# Start of READING PASSAGE

ConcurrentCalls.jl offers tools to call multiple tasks concurrently.

addprocs(2)
using ConcurrentCalls

function multitask()
    # Define some time-consuming (say >10ms) task(s).
    function sum(x, y)
        sleep(2)
        return x + y
    end
    function prod(x, y)
        sleep(1)
        return x * y
    end

    # Call functions concurrently using multiple processes.
    @cc begin
        x = sum(1, 2)       # =>  3
        y = sum(3, 4)       # =>  7
        prod(x, sum(y, 1))  # => 24
    end
end

multitask()

Code inside the @cc macro are executed in a different manner from usual code. Functions are called concurrently without waiting previous function calls. For example, the second line may be executed before the first line if the second does not depend on the first. If you start a Julia session with multiple proceses (using -p option or with addprocs function), all function calls will be delegated to worker processes and you may finish your job in smaller elapsed time.

Since functions may be called in other processes, there is a significant overhead compared to usual function calls. That means you need to be careful about the granularity of each function call. If your function will finish within a few microseconds, the overhead will be much higher than the cost of the function call. The magnitude of the cost of remote function calls is, roughtly speaking, 100-1000 microseconds. So, in order to enjoy performance benefits, your tasks should take at least 1-10 milliseconds. Also, note that each @cc block starts up a new task scheduler first and tears down it at the end, which is a little bit costly work.

# End of READING PASSAGE
# Start of SOURCE DATA

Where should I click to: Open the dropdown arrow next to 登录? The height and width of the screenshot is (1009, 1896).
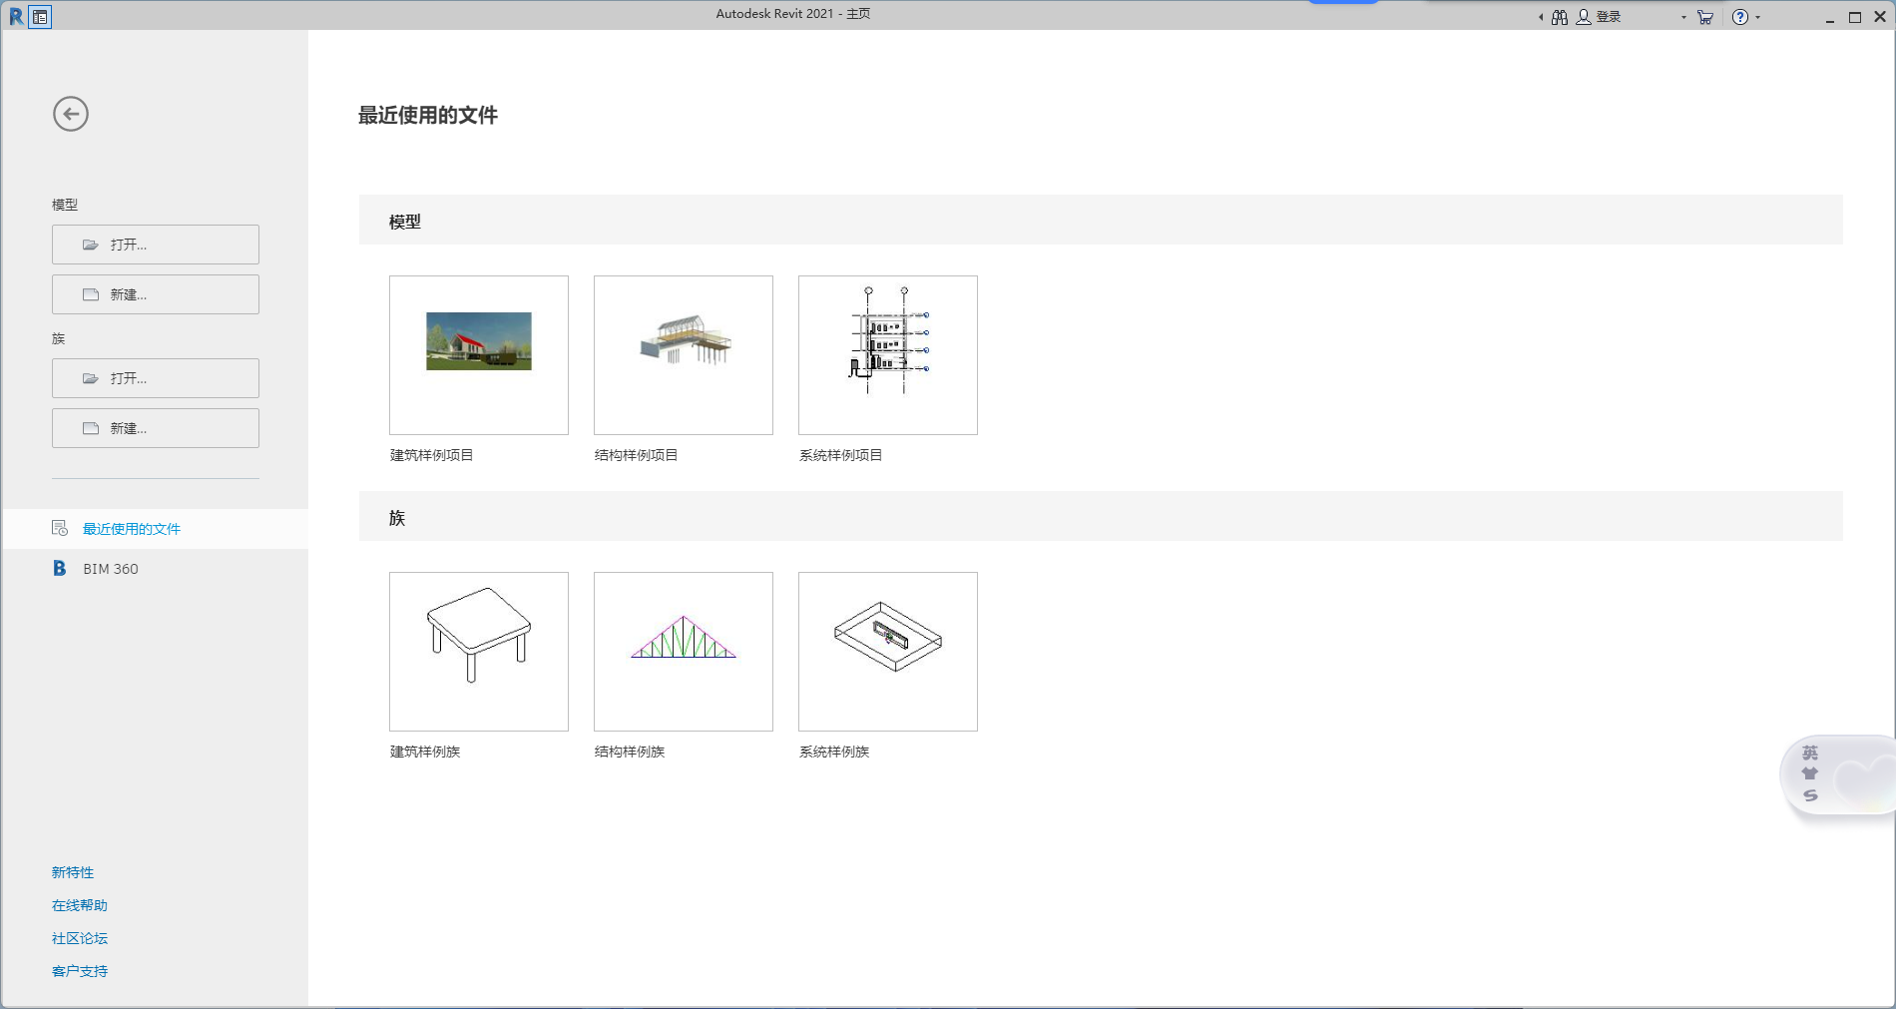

# End of SOURCE DATA

DIRECTIVES:
a) Transcribe the ConcurrentCalls.jl passage from "Code inside the" up to and including "smaller elapsed time.".
b) According to the ConcurrentCalls.jl passage, why should each task inside an @cc block take at least 1-10 milliseconds? Answer in one to three sentences.
c) Take the ConcurrentCalls.jl passage further, starting after its last sentence.

ANSWERS FOR THIS EXERCISE:
a)
Code inside the @cc macro are executed in a different manner from usual code. Functions are called concurrently without waiting previous function calls. For example, the second line may be executed before the first line if the second does not depend on the first. If you start a Julia session with multiple proceses (using -p option or with addprocs function), all function calls will be delegated to worker processes and you may finish your job in smaller elapsed time.

b) Functions in an @cc block may be called in other processes, so each call carries a significant overhead of roughly 100-1000 microseconds. A function that finishes within a few microseconds would cost far less than that overhead. Tasks therefore need to run for at least 1-10 milliseconds to gain any performance benefit.

c)
In the example above, we use closures to define tasks. This is because Julia's closures are serializable and can be passed to other processes. Of course, you can use the @everywhere macro to define functions in a global scope and share them among processes. Since these tasks may be run in other processes, you cannot update neither global nor local variables in the environment.

Example: running external commands in parallel

Let's see a quick example to speed up your job. The following function compresses files using the xz command:

function xz_compress_concurrent(files)
    compress(input, output) = run(pipeline(input, `xz`, output))
    @cc for file in files
        compress(file, DevNull)
    end
end

examples/xz.jl.

In a benchmark, it took 24.4 seconds to compress 3,000 files in serial execution. But when we used four workers (-p4), it only took 5.7 seconds; the speedup rate is >100%, this would be because workers compressed data using the external command and tasks allocated to each worker were multiplexed.

Example: counting words

In this example, we capture the results of tasks as an array:

function countwords_concurrent(files)
    function countwords(file)
        counts = Dict{String,Int}()
        for word in eachmatch(r"\w+", readstring(file))
            counts[word.match] = get!(counts, word.match, 0) + 1
        end
        return counts
    end
    return @cc [countwords(file) for file in files]
end

examples/countwords.jl.

In a benchmark, it took 7.0 seconds to process 3,000 files in serial. The same task took 2.7 seconds with four workers.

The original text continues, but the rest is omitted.